After two years at Southern Bell Ernie moved to Oregon where he worked as the chief engineer of six radio stations. As chief engineer, he was responsible for seeing that “everything” was running properly, from the microphone that the disc jockey talked into, to the antenna system that broadcast the radio waves. Ernie built studios, commissioned transmitters, and tuned the radio stations through audio processing, which optimizes the signal for different genres of music. "At a radio station, everything is digital now anyway, but when I started working for them we were dealing with turn tables that were set in sand so they wouldn’t skip or jump. After those were out I put in mini discs, then it was CD players, and now it's all hard drives. From 1995 until 2005 I built and updated all the equipment necessary for each of those transitions," Ernie explains.
Next Ernie left the radio stations to become a consulting engineer for his own firm. For five years he performed jobs such as building studios, putting in a closed-circuit television system for a large corporation, building a digital production suite that was used for motion picture editing, and many more similar projects.
Last but certainly not least was Ernie's entrance at ChiComm. Since coming on board as a technician, Ernie has worked on major installation projects that mainly involve dispatch consoles, 9-1-1 systems, and radio infrastructure. "Out of all the experiences I’ve had, this has probably been the coolest job. I love being out in the field working. Plus it’s a great company to work for with a great environment to work in," Ernie said.

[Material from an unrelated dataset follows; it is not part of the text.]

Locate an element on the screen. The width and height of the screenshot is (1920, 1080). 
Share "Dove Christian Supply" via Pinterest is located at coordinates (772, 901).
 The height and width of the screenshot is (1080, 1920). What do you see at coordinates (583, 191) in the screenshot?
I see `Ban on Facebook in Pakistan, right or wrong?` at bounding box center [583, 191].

Ernie has had a variety of great jobs throughout his life but for him, working with public safety and knowing his job is supporting police and firefighters makes working at Chicago Communications the best of all the rest. Ernie says, “I wouldn’t trade what I’ve done in my career for anything and I would do it all over again in a heartbeat. Everything I’ve done has led me to my position now.” The type of equipment Ernie has worked on in the past 30 years may not always be the same due to switching jobs or improvements in technology--but the bottom line is Ernie's job has always been to build and improve communications systems and make them more reliable. It's a job he has done successfully in the past and one he continues to do extremely well today!